FC2ブログ

レストラン訪問記:高山市(飛騨高山駅)「洲さき」(★★)

飛騨国一宮は観光地として賑わう高山市街にはなく、飛騨高山駅からローカル線で一駅いった飛騨一宮駅が最寄り駅の水無神社です。今回の旅の一番の目的は飛騨国一宮の御朱印でしたが、もう一つの目的が岐阜の鮎を頂くことでした。

前日には岐阜市内の中華料理店で鮎の春巻きを頂いて、この日は高山市内の料亭にて、昨日と同じくお昼に、岐阜の天然鮎を頂いてきました。

飛騨高山は当初城下町として成立しつつも、江戸時代初期から天領となって幕府の代官所が置かれた場所で、古い町並みと自然が調和した風情ある町でした。


IMG_005181s5181.jpg

その代官所、高山陣屋のほど近くにあるのが、江戸時代後期創業のまさに老舗といえる料亭「洲さき」です。お店のパンフレットを見て、司馬遼太郎氏が30年以上前にここで食事されたことを知りました。


IMG_05182s5182.jpg

歴史的建造物が建ち並ぶ絶好のロケーションにあって、そこにお店があるのかすらもわからないくらいに町並みと一体化しています。目立った看板もメニュー表も掲げられておらず、そこを目的として訪れる客しかその存在に気付くことはないくらいにひっそりとそこに佇んでいました。


IMG_3036s3036.jpg

のれんも夏の仕立てでしょうか。涼しげな生地が使われていました。


IMG_3134s3134.jpg

のれんをくぐると広い土間があって、ここは江戸時代のままとのことでした。上を見上げると天井がとても高くて、昔の造りであることがよく感じられます。

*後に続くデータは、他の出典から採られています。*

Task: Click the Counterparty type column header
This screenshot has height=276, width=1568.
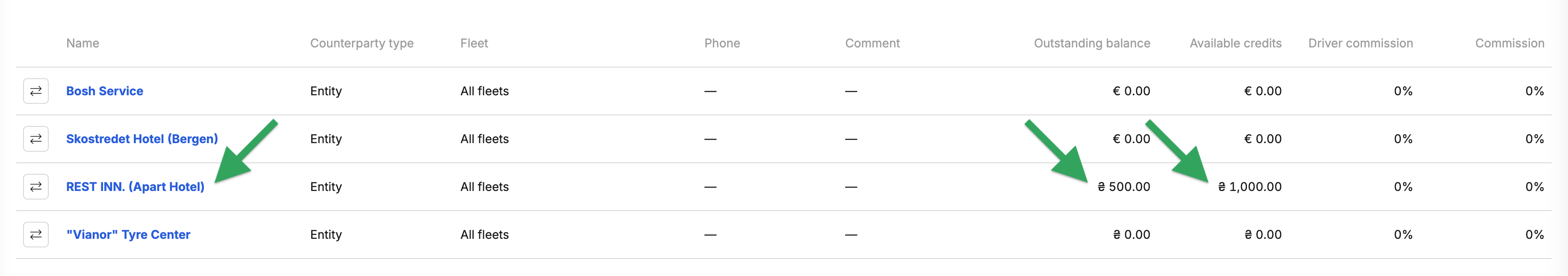Action: point(362,43)
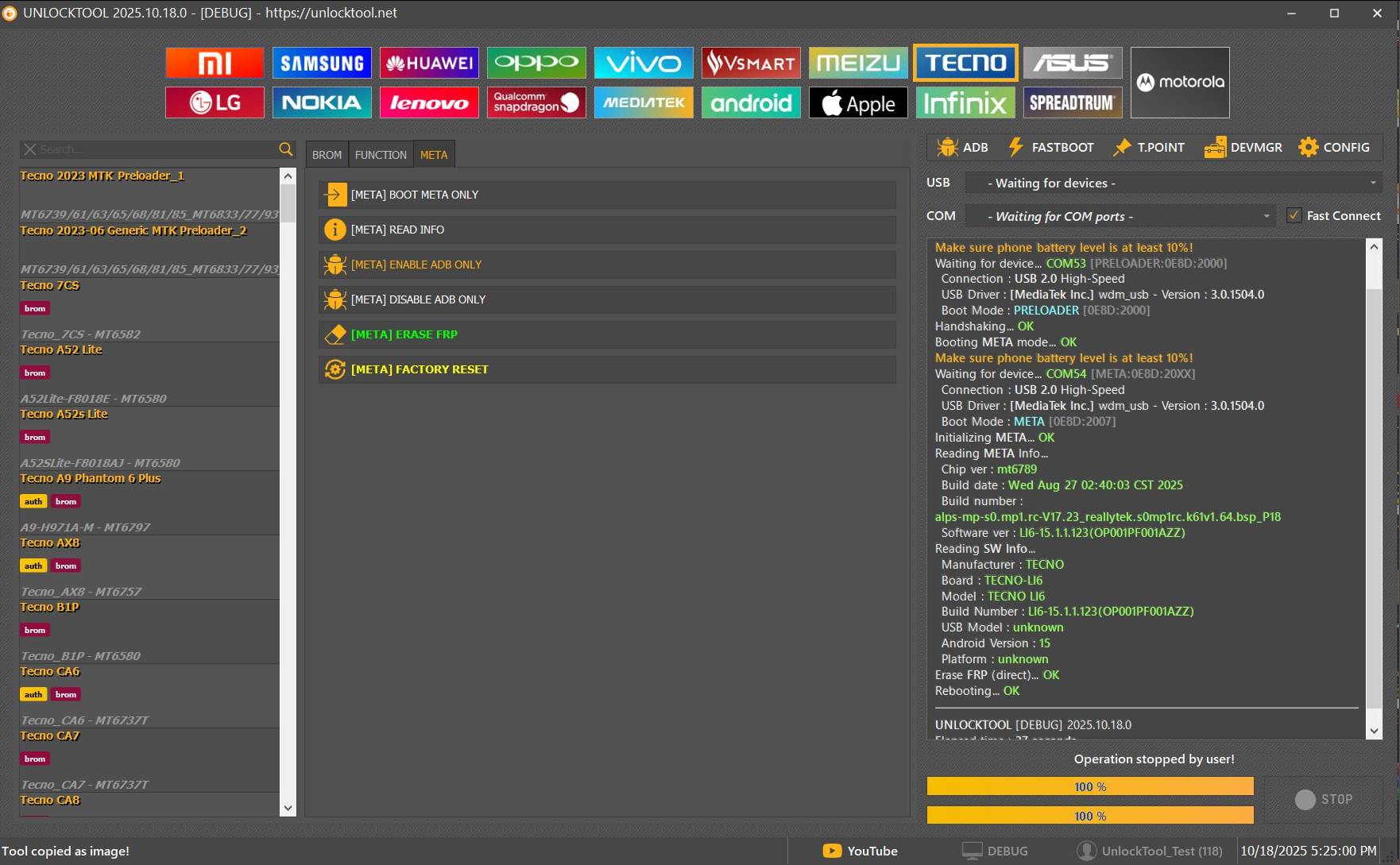Open the USB devices dropdown
This screenshot has width=1400, height=865.
[1173, 183]
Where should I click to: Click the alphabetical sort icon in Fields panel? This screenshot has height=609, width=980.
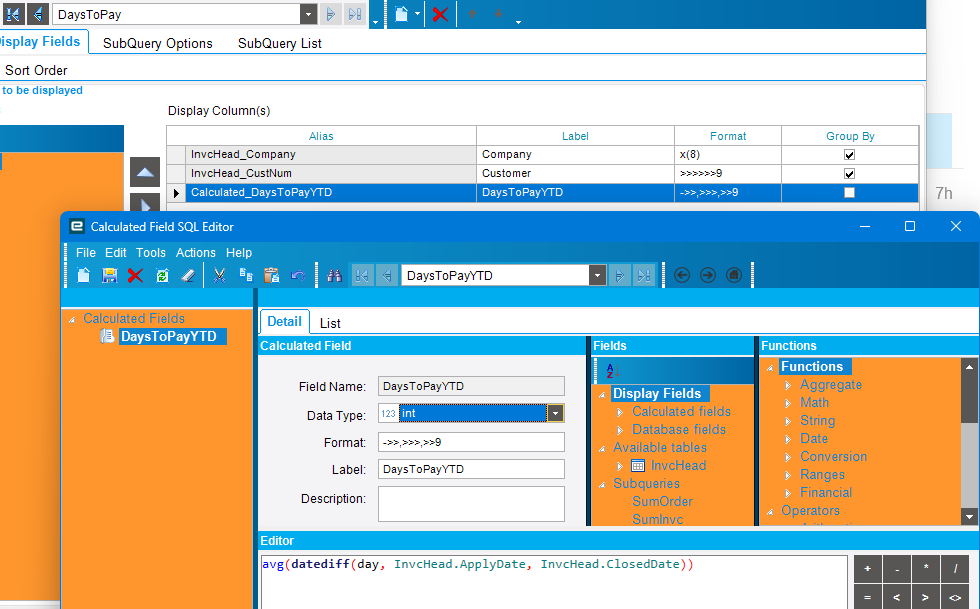[611, 370]
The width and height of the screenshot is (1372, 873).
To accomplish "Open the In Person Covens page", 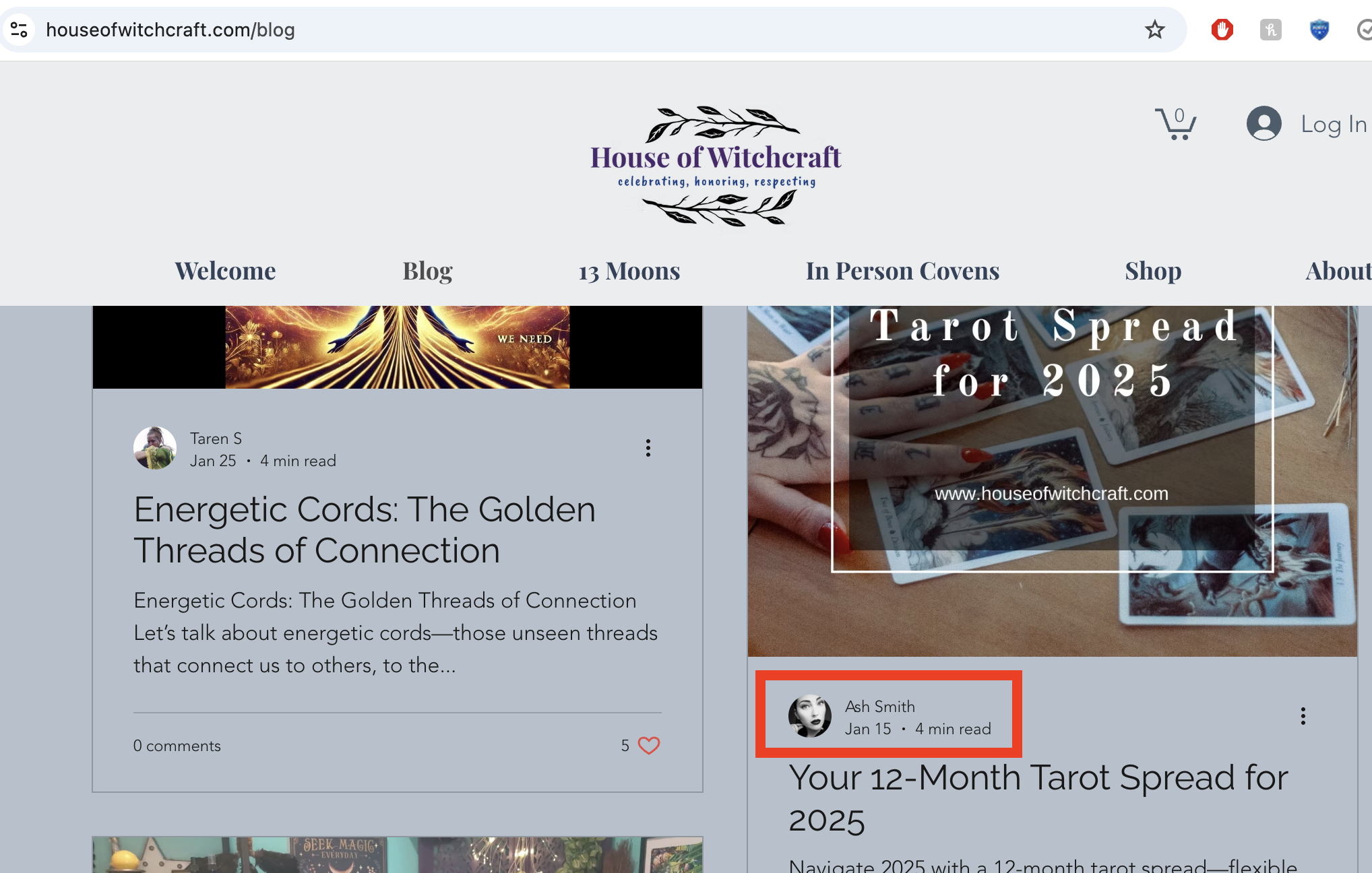I will [902, 271].
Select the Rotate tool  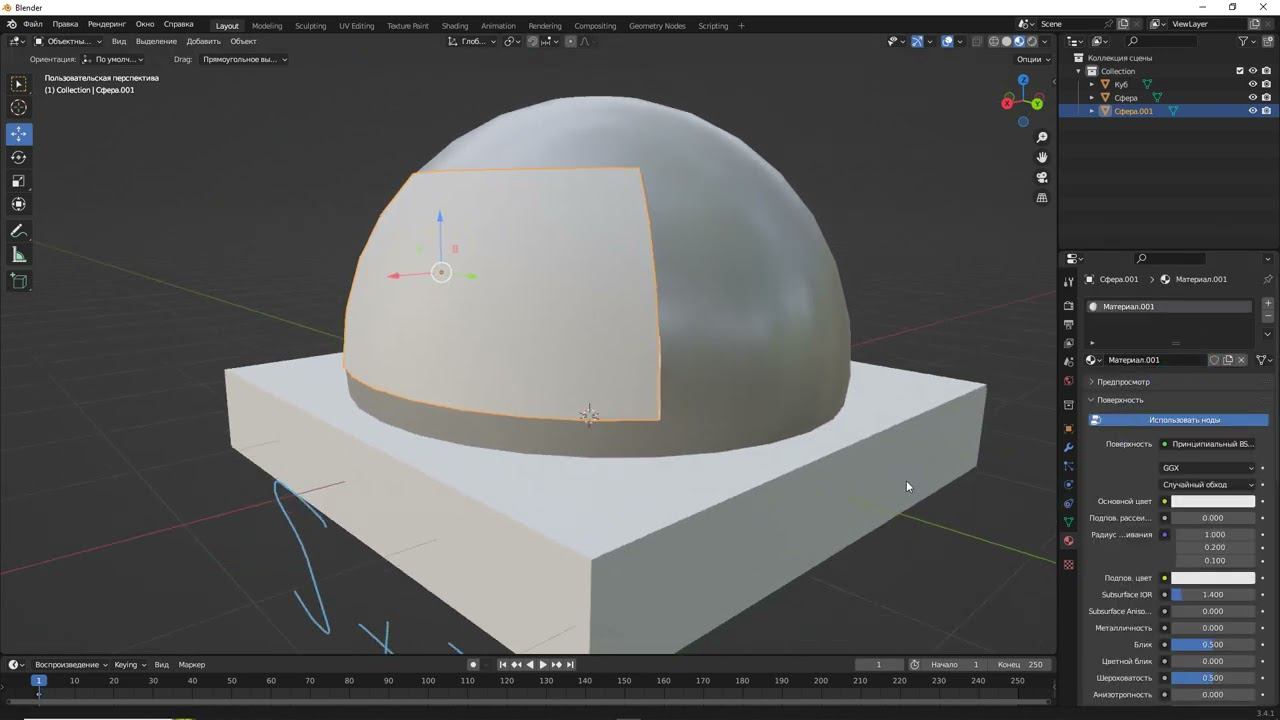click(x=19, y=157)

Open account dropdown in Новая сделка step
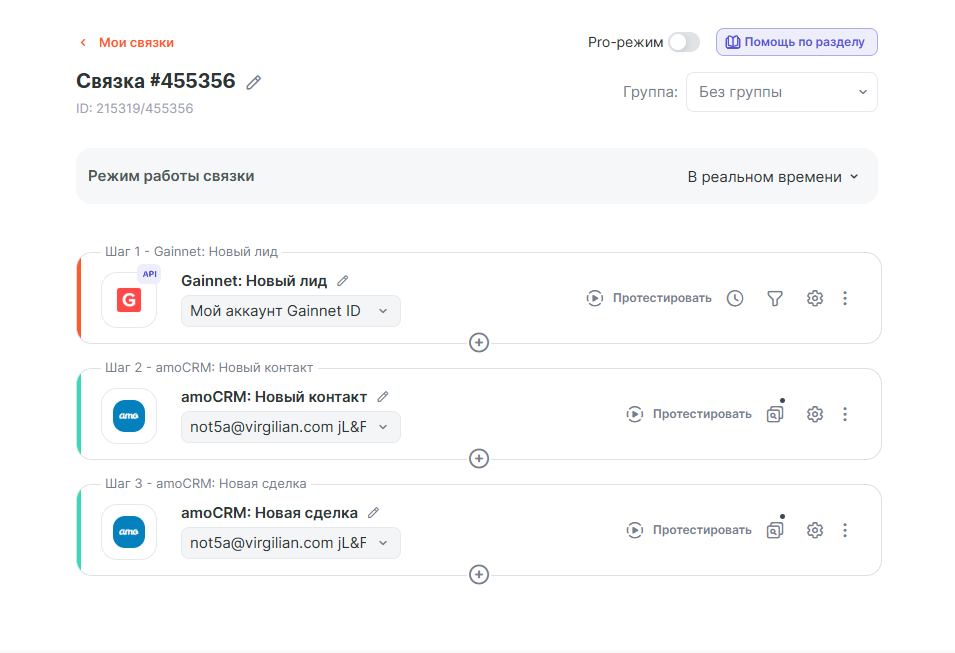coord(290,543)
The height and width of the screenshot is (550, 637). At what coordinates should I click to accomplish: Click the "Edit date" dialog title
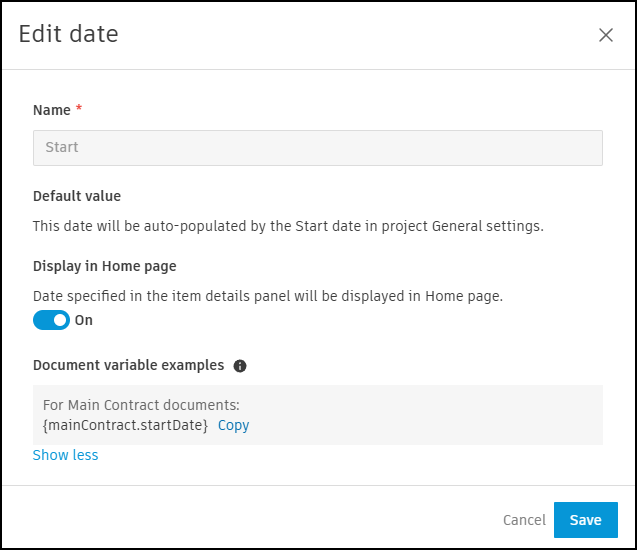[69, 34]
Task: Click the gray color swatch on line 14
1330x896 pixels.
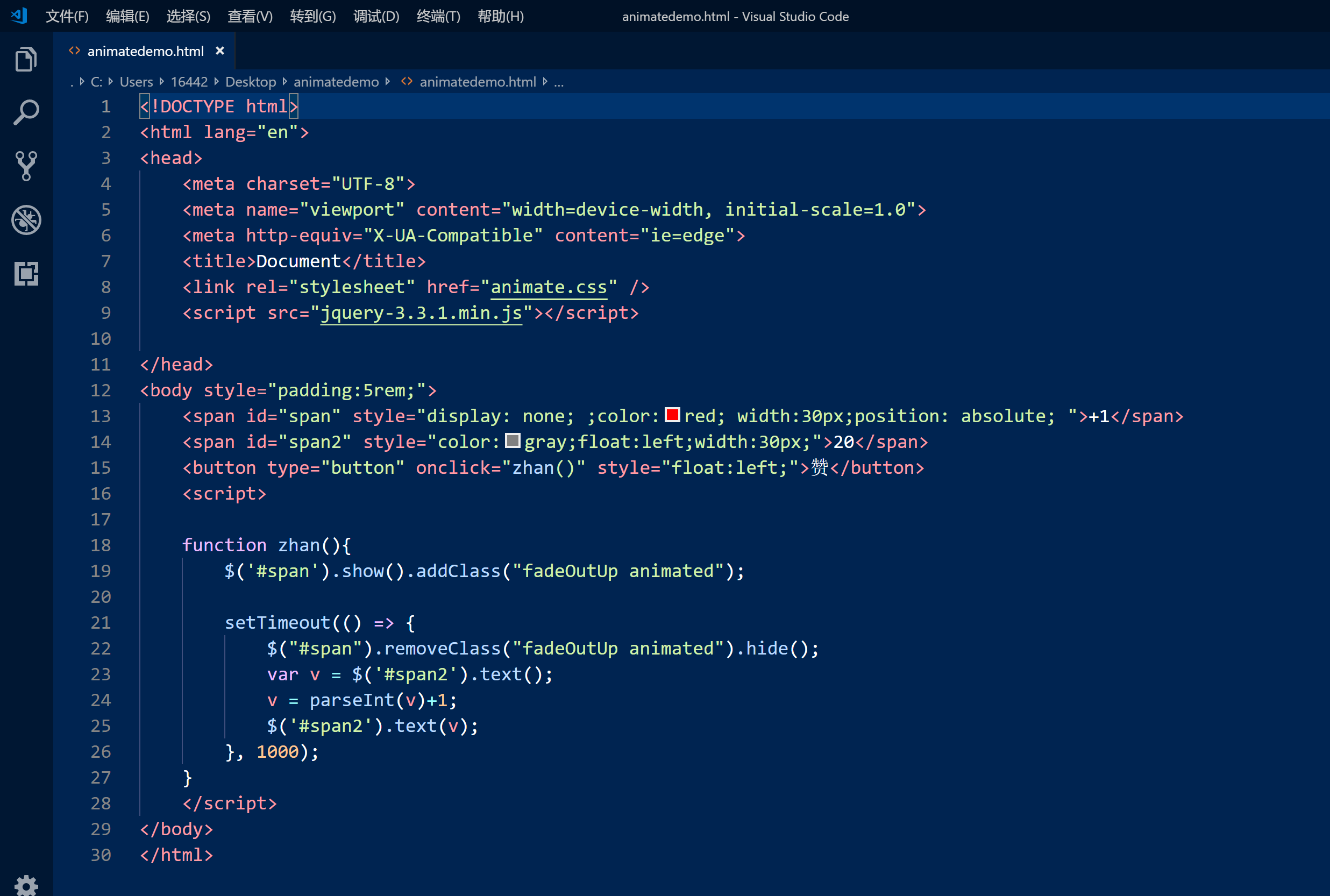Action: click(x=513, y=440)
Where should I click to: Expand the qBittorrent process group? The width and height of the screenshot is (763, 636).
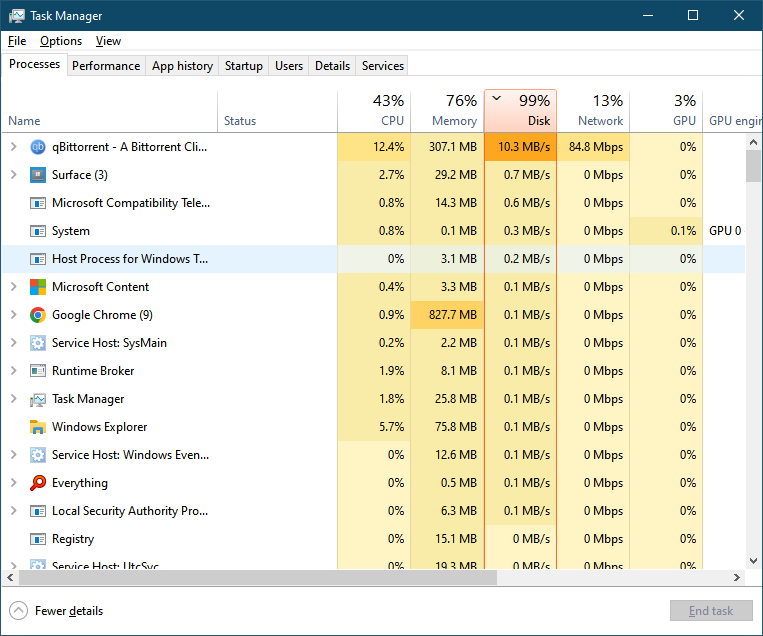[13, 147]
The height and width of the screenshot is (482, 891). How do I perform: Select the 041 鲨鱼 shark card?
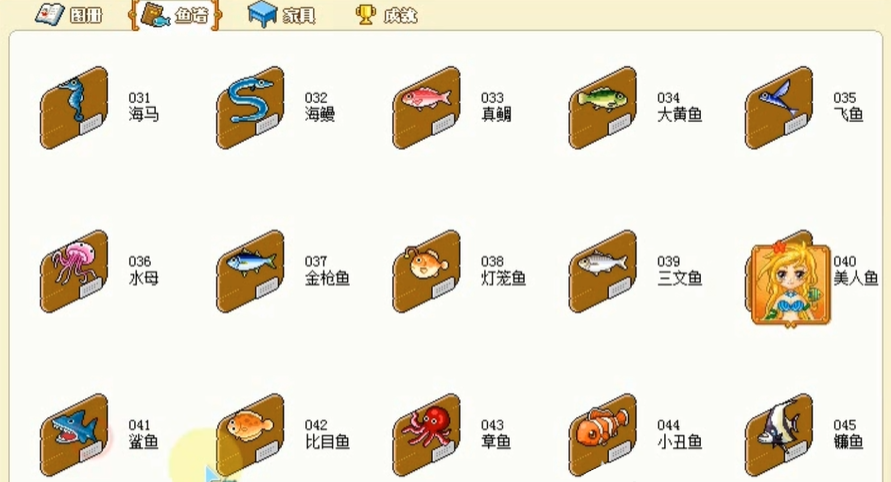coord(74,435)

土間を越えた先で靴を脱いで客室に案内していただきます。


IMG_03037s3037.jpg

お一人様ですが、きちんと個室を用意して下さるのが料亭です。


IMG_3130s3130.jpg

IMG_03039s3039.jpg

広い庭には面していないものの、坪庭が脇にあって、かすかな光を運んでくれています。コロナ感染対策のためでしょうか、最初から最後までずっと戸を開放したままにしていたために、他の部屋のお客さんの話し声が聞こえてきました。それでも、一番奥の部屋でしたので、とても落ち着いて、くつろぎながら食事を最後まで楽しむことができました。


IMG_3079s3079.jpg

床の間の方に簡素に活けてあるお花もまた高山の自然を切り取ったものでしょう。ひなびた美しさが感じられます。


IMG_03042s3042.jpg

立派な漆塗りのテーブルを始め、しつらえられた調度類も大変立派なものでした。

部屋に通されてしばらくして飲物の注文を聞きに来てくれました。飛騨の地酒各種にビール、焼酎、ワインと一通り揃っているのはさすがです。日本酒の揃いが特に良く、製造者、銘柄、酒度、量、値段などもきちんと明記してあって、そういう点も印象が良かったです。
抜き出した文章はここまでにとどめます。